Saved entries:
--------------------

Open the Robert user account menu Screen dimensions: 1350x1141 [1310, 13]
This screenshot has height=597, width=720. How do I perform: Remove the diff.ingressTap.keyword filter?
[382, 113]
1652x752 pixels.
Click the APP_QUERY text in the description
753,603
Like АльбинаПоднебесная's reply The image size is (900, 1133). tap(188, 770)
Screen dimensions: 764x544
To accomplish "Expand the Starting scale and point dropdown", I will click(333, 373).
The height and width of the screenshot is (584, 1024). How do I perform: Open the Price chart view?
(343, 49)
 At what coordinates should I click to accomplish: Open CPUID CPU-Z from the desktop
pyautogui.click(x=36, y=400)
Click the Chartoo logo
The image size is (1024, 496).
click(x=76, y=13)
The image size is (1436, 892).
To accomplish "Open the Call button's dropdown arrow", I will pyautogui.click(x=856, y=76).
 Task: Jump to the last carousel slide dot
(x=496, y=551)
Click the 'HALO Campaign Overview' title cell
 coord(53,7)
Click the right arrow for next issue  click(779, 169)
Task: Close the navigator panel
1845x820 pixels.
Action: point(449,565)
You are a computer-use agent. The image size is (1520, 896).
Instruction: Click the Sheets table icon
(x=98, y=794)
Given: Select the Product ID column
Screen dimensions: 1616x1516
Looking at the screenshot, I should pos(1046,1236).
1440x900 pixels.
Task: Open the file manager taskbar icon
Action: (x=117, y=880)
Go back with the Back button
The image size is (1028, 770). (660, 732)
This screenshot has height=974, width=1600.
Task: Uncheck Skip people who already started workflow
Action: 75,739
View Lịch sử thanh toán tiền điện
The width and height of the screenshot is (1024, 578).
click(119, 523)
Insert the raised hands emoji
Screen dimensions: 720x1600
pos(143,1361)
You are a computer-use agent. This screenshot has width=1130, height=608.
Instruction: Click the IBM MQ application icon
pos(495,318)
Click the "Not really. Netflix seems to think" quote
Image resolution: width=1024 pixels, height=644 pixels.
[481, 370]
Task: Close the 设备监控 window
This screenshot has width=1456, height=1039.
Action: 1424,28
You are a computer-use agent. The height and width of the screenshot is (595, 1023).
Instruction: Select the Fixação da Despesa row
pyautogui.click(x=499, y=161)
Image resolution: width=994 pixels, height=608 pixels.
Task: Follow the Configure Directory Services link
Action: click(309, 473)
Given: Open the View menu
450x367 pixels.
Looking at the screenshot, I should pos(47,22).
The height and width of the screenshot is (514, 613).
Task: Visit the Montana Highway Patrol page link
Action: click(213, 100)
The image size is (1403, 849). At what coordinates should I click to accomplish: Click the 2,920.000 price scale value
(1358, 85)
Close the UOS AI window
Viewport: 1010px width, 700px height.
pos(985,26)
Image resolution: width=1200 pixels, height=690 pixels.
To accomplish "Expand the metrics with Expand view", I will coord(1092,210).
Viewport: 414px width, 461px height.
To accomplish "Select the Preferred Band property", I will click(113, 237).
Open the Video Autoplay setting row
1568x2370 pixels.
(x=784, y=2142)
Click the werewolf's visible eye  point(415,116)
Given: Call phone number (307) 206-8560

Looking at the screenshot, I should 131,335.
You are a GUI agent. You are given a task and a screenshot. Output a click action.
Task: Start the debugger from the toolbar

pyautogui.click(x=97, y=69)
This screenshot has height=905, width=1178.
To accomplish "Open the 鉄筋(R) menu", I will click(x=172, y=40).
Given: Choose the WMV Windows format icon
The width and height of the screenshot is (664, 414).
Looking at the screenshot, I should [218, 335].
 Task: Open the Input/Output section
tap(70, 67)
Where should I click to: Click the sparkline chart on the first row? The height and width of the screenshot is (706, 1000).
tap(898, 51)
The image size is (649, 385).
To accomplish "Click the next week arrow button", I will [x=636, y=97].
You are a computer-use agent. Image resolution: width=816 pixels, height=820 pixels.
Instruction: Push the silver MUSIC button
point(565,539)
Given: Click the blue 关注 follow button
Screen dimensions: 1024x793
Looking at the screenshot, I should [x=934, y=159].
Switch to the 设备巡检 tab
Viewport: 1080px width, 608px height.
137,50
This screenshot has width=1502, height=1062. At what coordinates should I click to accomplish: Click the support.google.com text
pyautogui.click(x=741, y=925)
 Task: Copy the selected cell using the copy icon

--------------------

**Task statement:** Above are the entries. Output exactly the lines beginning with the line that has "The width and height of the screenshot is (664, 414)." and ending with the line that has "You are a computer-use agent. Image".

**Result for this task:**
The width and height of the screenshot is (664, 414).
Looking at the screenshot, I should [218, 335].
 Task: Open the Input/Output section
tap(70, 67)
Where should I click to: Click the sparkline chart on the first row? The height and width of the screenshot is (706, 1000).
tap(898, 51)
The image size is (649, 385).
To accomplish "Click the next week arrow button", I will [x=636, y=97].
You are a computer-use agent. Image resolution: width=816 pixels, height=820 pixels.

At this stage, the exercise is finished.